When it comes to developing awareness, the driver needs to be visually attuned to what is going on all around the boat: in front, behind, and to port and starboard. In competition, drivers have the luxury of driving in a controlled setting where there are no other boats. However, when towing wakesports on open bodies of water, boats and personal watercraft can be coming from all angles. So the driver needs to develop a 360-degree awareness of what is going on: other traffic, water depth, docks, floating obstacles and the like.

A mirror is a must for towing wakesports. Mounted on the dash or the top of the windshield, a mirror is a standard feature on all specialized wakesport boats. Most boats, however, do not come with a mirror. Fortunately, many affordable after-market mirrors attach to the dash or windshield and fit every type of boat, even pontoons and personal watercraft.

Without a mirror to use, most drivers turn around and look aft while driving the boat, which is unsafe. The mirror allows the driver to keep an eye on the action and boating traffic behind the boat while still facing forward. Different mirrors offer varied widths of view. For tow sports such as wakeboarding, slalom skiing or tubing, in which the rider or skier can swing from side to side, a wider angle mirror gives the driver better visibility and minimizes any blind spots.

In addition to the mirror on the center of the dash or windshield, some mirrors mount to the side of the windshield. Mounted on the driver’s side, the additional mirror gives the driver another tool for viewing the action behind the boat. The driver should always keep her eyes moving, scanning the waterway in front and to the sides and in the rear via the mirror. To add to the driver’s awareness, a designated aft-facing spotter should always be seated next to the driver, to act as a second pair of eyes. In addition to this awareness of the waterway, the driver needs to ascertain that everyone is seated in the boat, hands and feet safely away from the tow line, and that equipment is stowed in storage sections so the walkthrough areas are clear.

The driver should aim for the calmest water possible. Bumpy conditions caused by wind or other boats should cause the driver to slow the boat’s speed. It is better to keep everyone on top of the water rather than risk a bad fall.

 

Sensitivity

Driving a boat, especially for wakesports, is not just getting behind the wheel and pushing the throttle forward. Rather, drivers need to develop sensitivity to the person in tow. The goal is to provide a tow that allows for the individual’s optimal performance, enjoyment and safety.

Smooth acceleration is a key to being a good wakesports driver. Modern boat systems definitely help, but the driver should talk to each participant to get a gauge for each one’s preferences.

 

This begins when the skier/rider is still in the boat.
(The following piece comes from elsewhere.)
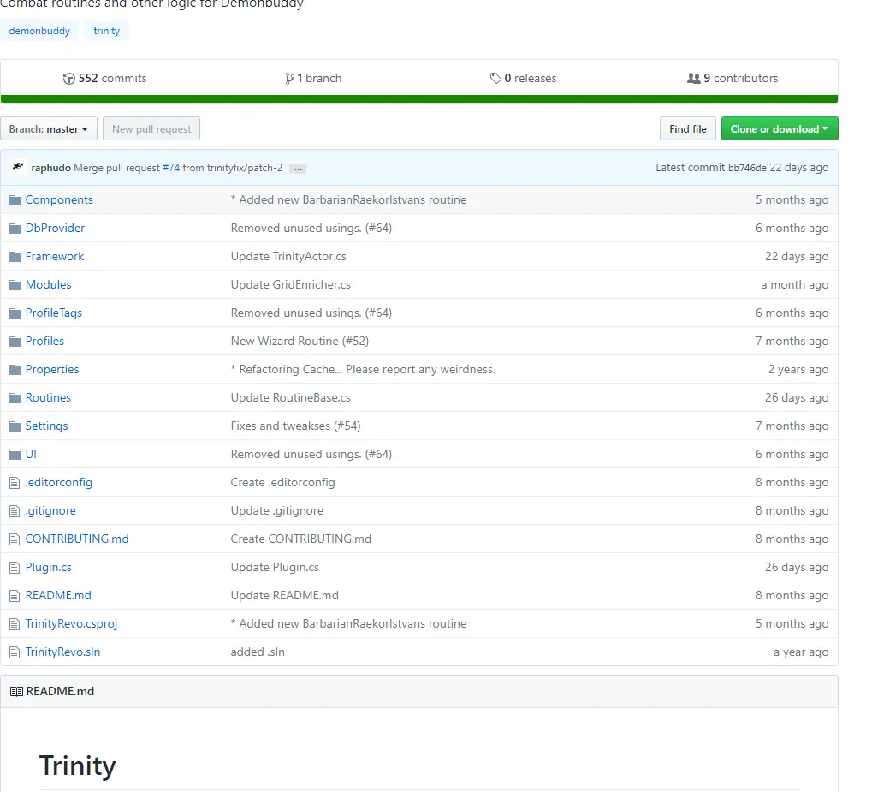Open the TrinityRevo.csproj file
Screen dimensions: 872x792
[71, 624]
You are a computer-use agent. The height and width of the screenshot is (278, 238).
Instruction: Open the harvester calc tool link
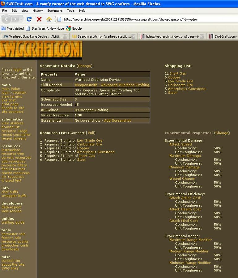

The driver should ask what type of acceleration — slow, medium or fast — the skier/ rider wants during the start. The acceleration should be smooth instead of abrupt. The driver should also ask whether the skier/rider wants a specific towing speed. If the skier/rider does not have a preferred boat speed, the driver should know the boat speeds for the various wakesports.

The driver should always keep the engine off until the person is in the water, safely away from the swim platform. The driver should idle slowly, going in and out of gear until the line is taut.

Speed control is found on all specialized wakesport boats. The driver still needs to accelerate the throttle smoothly, but once the boat nears the desired speed the computer takes over to keep the speed exact. The driver can make adjustments as small as 0.1 mph. Speed control is the best way to maintain exact speed. The pros can tell when the boat speed is off the mark by as little as 0.3 mph. Keeping the boat speed exact and consistent helps the skier/rider perform optimally.

Steering is also critical. The driver should have the boat aligned with the skier/rider who is in the water, to ensure the individual will be pulled on top of the water in a straight path and between the wakes. He should drive as straight as possible, which keeps the boat’s wake consistent in shape and size.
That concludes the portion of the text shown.